You can plot both on the same graph. They will intersect at the median. This is a handy verification check.
Practical Example: Analyzing Survey Data
Suppose you're analyzing monthly income data for 100 workers:
| Income ($000s) | Frequency | Cumulative Frequency |
|---|---|---|
| 10–20 | 15 | 15 |
| 20–30 | 28 | 43 |
| 30–40 | 35 | 78 |
| 40–50 | 14 | 92 |
| 50–60 | 8 | 100 |
From this table:
- 43 workers earn $30,000 or less
- 78 workers earn $40,000 or less
- The 75th percentile falls in the $30,000–$40,000 range
No need to calculate anything else. Just read the table.

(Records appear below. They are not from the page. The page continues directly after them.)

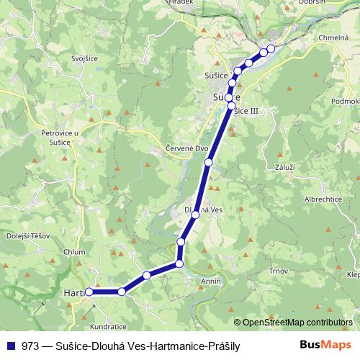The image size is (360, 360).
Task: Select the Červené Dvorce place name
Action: (x=185, y=150)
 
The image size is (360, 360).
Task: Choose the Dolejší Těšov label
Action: (x=22, y=235)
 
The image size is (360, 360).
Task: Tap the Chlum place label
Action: (x=74, y=251)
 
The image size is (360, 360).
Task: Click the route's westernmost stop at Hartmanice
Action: (x=89, y=292)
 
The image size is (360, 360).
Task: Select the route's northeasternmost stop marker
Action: (x=271, y=49)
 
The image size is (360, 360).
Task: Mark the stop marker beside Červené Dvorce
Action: (x=208, y=163)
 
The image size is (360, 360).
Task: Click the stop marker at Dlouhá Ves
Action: (x=195, y=215)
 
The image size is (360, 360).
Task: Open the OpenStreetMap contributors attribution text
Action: (x=298, y=323)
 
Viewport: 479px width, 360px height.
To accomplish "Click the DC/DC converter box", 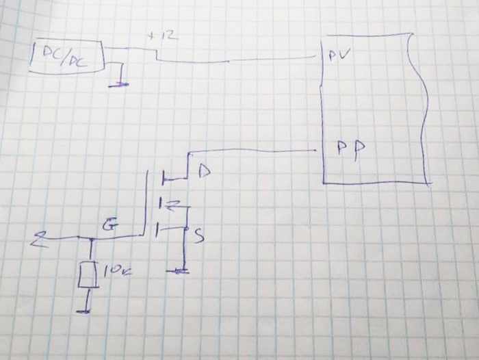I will [66, 55].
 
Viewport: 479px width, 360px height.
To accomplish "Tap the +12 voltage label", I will [162, 36].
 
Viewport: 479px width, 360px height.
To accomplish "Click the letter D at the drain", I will [203, 171].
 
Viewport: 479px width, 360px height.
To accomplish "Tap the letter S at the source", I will [198, 237].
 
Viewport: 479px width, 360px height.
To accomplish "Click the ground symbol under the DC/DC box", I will [120, 84].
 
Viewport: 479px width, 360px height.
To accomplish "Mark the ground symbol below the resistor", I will [85, 311].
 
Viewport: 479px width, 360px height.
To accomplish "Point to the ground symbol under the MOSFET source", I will [181, 271].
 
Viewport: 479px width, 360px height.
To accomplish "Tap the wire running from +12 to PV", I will [240, 60].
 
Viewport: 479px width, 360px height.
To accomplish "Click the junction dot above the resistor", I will [90, 238].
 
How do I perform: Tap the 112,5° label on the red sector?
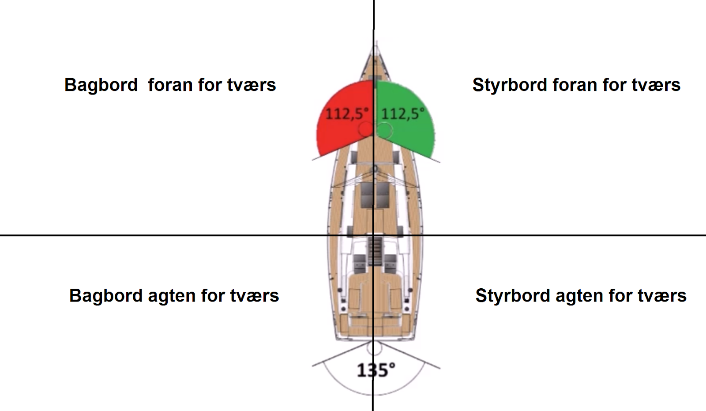[x=347, y=114]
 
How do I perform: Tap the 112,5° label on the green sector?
[x=403, y=114]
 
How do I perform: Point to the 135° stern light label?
[x=376, y=370]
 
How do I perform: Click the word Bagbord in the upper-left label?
[x=101, y=85]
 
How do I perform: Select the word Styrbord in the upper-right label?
[x=509, y=85]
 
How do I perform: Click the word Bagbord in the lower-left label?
[x=105, y=296]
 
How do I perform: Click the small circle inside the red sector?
[x=366, y=129]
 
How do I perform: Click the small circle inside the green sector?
[x=384, y=130]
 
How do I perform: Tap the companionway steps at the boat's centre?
[x=375, y=251]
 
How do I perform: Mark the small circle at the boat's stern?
[x=375, y=348]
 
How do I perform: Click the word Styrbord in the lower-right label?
[x=512, y=296]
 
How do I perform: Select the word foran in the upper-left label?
[x=170, y=85]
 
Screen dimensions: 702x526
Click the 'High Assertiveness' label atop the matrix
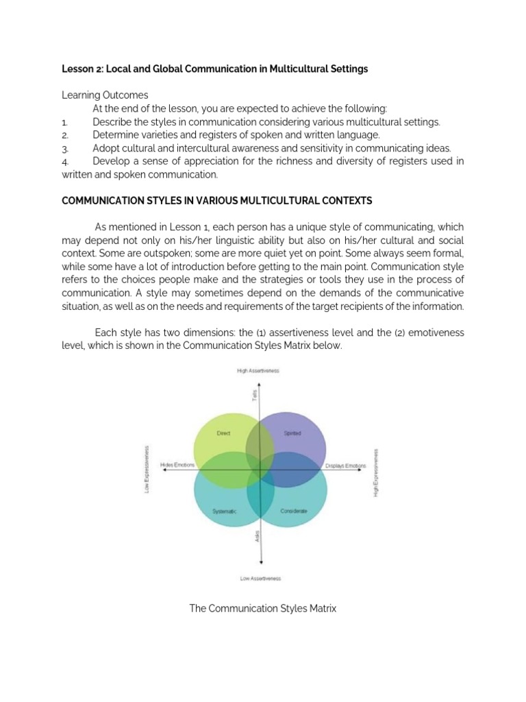258,371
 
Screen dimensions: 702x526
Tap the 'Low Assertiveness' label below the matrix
260,578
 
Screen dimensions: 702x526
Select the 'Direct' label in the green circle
223,433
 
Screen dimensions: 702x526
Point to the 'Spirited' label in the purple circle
292,433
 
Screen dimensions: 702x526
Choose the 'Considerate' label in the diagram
294,511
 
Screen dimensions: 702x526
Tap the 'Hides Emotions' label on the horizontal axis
177,465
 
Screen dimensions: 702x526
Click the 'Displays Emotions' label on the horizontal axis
345,465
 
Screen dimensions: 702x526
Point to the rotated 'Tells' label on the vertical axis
255,396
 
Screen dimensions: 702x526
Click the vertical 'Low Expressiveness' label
146,470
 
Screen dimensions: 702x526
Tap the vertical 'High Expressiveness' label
375,473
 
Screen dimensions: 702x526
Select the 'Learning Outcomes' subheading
105,95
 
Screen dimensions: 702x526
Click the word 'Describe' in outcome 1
112,122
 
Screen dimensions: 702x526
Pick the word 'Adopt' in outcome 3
106,148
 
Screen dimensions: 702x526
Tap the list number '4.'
65,162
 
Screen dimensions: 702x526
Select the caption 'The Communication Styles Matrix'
262,608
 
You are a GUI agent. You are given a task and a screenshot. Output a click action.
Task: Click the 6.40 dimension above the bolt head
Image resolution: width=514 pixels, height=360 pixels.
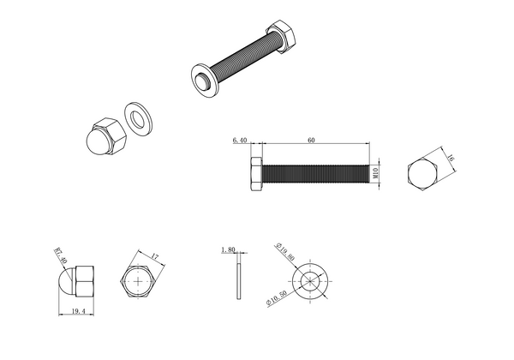coord(239,141)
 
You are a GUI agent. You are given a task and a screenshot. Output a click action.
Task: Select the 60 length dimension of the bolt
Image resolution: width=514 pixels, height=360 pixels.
coord(311,141)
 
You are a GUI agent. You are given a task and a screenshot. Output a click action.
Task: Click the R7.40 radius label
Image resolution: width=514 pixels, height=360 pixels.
coord(60,255)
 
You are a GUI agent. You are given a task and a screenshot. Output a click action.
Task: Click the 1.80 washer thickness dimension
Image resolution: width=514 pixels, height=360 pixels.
coord(228,250)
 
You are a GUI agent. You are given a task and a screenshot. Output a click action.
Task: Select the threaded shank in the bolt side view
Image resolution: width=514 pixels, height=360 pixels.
coord(317,174)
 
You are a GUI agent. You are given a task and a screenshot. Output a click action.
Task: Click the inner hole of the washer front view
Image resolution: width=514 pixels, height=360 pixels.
coord(310,280)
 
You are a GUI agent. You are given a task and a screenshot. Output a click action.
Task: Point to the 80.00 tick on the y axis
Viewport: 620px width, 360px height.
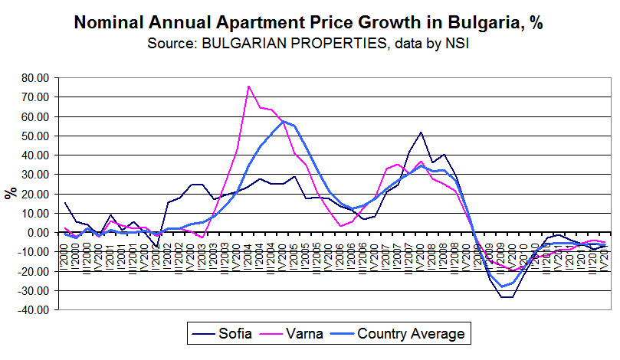35,78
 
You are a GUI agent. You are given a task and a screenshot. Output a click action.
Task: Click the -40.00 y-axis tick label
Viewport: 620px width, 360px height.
34,310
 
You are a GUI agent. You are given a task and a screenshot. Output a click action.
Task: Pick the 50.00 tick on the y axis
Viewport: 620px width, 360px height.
35,136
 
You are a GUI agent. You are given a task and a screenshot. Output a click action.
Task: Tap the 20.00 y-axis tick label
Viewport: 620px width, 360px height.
35,195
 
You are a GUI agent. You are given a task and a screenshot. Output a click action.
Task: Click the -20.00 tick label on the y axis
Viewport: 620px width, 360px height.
34,272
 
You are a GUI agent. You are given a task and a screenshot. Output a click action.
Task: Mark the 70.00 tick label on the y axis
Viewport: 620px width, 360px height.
35,97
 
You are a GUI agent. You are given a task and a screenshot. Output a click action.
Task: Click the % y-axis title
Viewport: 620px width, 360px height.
11,193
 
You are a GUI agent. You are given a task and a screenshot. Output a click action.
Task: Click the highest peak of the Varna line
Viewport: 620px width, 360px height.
248,86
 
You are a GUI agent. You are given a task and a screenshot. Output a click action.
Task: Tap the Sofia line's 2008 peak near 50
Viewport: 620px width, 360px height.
421,133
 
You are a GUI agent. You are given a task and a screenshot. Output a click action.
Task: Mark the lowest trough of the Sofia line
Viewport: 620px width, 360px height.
507,296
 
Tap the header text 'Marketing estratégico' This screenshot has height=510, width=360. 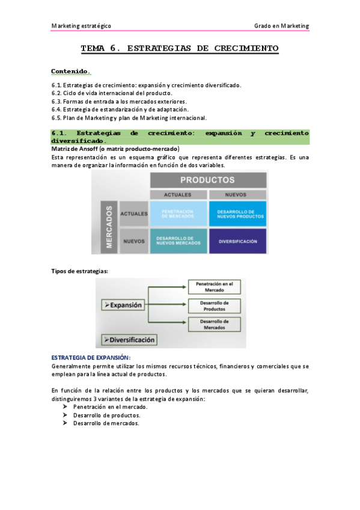81,26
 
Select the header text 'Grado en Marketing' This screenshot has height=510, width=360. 281,26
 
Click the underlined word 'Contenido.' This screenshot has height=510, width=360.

When to Use Cumulative Frequency
Use it when:
- You have grouped data and need to find percentiles
- You want to compare distributions side by side
- You're looking for outliers beyond the IQR
- You need to estimate values graphically (like reading medians from an ogive)
Don't use it when your data is discrete with few values. A simple frequency table works better for small datasets where every value matters individually.
Quick Reference: Formulas
- Median position: (n + 1) / 2 or n / 2
- Q1 position: n / 4
- Q3 position: 3n / 4
- IQR: Q3 - Q1
Where n = total number of observations.
Final Notes
Cumulative frequency is a tool. It doesn't add complexity for its own sake. You use it because it answers specific questions that raw frequencies cannot. Learn to read the table, learn to plot the graph, learn to extract percentiles. That's all you need.